What Can Be a Knowledge Source?

Almost any text-based information can become part of a RAG knowledge base: Documents and files:
  • PDFs, Word documents, text files
  • Help articles and documentation
  • Policy manuals and handbooks
  • Research papers and reports
Web content:
  • Website pages
  • Blog posts
  • FAQ sections
  • Knowledge base articles
Structured data:
  • Database records (converted to text)
  • Spreadsheets (with context added)
  • Product catalogs
  • Customer information
Conversations and communications:
  • Email archives
  • Chat transcripts
  • Meeting notes
  • Support tickets
The key is that the information needs to be converted to text that can be embedded and searched. Images, videos, and audio generally need to be transcribed or described in text form.

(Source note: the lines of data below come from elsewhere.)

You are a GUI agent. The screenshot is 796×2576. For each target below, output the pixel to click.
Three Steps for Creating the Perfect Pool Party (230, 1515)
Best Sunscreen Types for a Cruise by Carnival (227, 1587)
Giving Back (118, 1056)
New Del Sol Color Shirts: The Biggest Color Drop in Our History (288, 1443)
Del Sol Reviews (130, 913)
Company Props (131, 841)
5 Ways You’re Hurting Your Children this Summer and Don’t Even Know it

Why We Can’t Just Embed Entire Documents

Here’s an important concept: you typically don’t embed whole documents. Instead, you break them into smaller pieces called chunks. Why? Several reasons: 1. Embedding quality degrades with length An embedding tries to capture the “meaning” of a piece of text. A 50-page document covers many topics, so its embedding becomes a vague average that doesn’t strongly match any specific query. 2. Context window limits When retrieved text gets added to the AI prompt, it counts against the context window. If you retrieve entire long documents, you’ll quickly run out of space. 3. Precision matters If someone asks about vacation policy, you want to retrieve the specific section about vacation, not an entire 100-page employee handbook. Chunking solves these problems by creating focused, manageable pieces of information.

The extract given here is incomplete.